[Opening Listed records section]

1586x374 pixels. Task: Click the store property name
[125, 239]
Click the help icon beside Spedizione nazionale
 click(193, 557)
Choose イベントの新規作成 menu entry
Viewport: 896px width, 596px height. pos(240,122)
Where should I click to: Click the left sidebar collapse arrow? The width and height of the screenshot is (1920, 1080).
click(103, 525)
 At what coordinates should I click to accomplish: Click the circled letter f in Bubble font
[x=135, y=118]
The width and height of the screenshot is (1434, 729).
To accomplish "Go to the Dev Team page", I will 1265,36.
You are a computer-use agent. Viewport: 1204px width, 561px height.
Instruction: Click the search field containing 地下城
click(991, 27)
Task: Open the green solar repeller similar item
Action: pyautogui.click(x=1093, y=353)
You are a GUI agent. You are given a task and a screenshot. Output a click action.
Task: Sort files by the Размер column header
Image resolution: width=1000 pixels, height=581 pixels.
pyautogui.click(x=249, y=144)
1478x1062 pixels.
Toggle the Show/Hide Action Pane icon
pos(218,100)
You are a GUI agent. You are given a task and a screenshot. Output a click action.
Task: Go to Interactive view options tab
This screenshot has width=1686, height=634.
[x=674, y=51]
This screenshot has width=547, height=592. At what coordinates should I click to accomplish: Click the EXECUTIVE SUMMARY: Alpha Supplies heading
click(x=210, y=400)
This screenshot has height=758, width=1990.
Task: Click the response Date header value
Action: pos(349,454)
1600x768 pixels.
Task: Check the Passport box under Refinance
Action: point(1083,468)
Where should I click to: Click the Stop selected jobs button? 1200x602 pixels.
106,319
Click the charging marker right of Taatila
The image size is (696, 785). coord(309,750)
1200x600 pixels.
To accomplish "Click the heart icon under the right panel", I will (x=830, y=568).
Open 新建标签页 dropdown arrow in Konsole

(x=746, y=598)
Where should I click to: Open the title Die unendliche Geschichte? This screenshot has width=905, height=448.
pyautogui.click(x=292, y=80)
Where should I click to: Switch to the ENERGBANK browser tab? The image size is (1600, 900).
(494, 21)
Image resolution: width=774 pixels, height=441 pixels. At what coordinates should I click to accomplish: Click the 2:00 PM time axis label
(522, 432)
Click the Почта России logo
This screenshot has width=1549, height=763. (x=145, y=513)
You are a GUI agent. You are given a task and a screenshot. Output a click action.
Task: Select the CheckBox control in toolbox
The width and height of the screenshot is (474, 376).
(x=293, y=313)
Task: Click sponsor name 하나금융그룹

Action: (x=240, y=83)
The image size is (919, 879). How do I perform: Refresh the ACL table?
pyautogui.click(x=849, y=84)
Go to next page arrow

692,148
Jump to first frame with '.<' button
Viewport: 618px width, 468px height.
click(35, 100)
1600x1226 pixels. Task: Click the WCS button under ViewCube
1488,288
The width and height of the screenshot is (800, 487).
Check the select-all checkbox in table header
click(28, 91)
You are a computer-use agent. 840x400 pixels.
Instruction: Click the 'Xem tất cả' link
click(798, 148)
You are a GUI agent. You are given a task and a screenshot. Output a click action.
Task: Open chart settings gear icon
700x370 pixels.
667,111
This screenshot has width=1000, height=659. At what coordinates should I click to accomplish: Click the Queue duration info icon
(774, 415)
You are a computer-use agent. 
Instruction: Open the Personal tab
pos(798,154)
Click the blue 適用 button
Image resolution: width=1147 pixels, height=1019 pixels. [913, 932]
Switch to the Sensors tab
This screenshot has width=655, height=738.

[Closing Listed records section]

• Exercise prompt: Retype exactly, and only, the lines from the line holding "Click the blue 適用 button" through the last line of the data; both of those lines count.

• Answer for the task:
Click the blue 適用 button
Image resolution: width=1147 pixels, height=1019 pixels. [913, 932]
Switch to the Sensors tab
This screenshot has width=655, height=738.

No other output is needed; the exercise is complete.